I rememeber when you bought the Coronado. You definately have the disease now. The Pearson 30 is a fine boat. Well made,,soli,, turn of speed and also a comfortable cruiser. Great for the Bay too.

I made a similar choice when I bought our C&C35MKIII 16 years ago. I went the racer / cruiser route also. I have never regretted it. Even though we rarely race her anymore ( she looks like a Christmas tree with davits, radar pole...large dodger...its till nice to have that reserve turn of speed.

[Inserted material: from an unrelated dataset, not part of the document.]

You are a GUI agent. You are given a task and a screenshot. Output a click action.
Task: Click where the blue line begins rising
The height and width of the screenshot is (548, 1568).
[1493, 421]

Good luck in getting her this weekend. We want to see pictures and of course...race you up the Bay.

Dave


----------



## nO0b (May 1, 2010)

I really like the P30. 

Pics or this deal never happened


----------



## Ajax_MD (Nov 24, 2009)

Ha, I have pics so it definitely did happen plus a bonus!

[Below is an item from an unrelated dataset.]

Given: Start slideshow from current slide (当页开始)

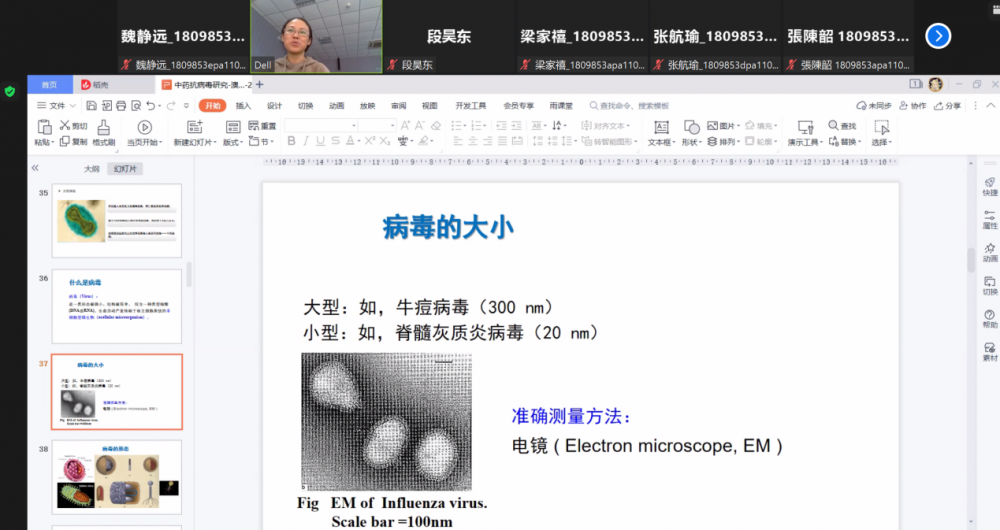Looking at the screenshot, I should pos(144,127).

Right next to the boat's ad, was an ad for a brand-new, never used, 150% genoa, specifically cut for a Pearson 30 for $850. I bought it for $750. While I was picking up the sail, I noticed a lonely but complete Hobie Cat 16 sitting on a trailer. The owner caught me eyeing it, and let me have it, the trailer, all the sails and rigging for $100.00

My twin daughters have been after me for a sailing dinghy for themselves. They will be cleaning and making the H-16 ready this week. The spars, sails and standing rigging are good. (The sails were always stored indoors) The trampoline needs new lacing around the edges, and the running rigging is shot.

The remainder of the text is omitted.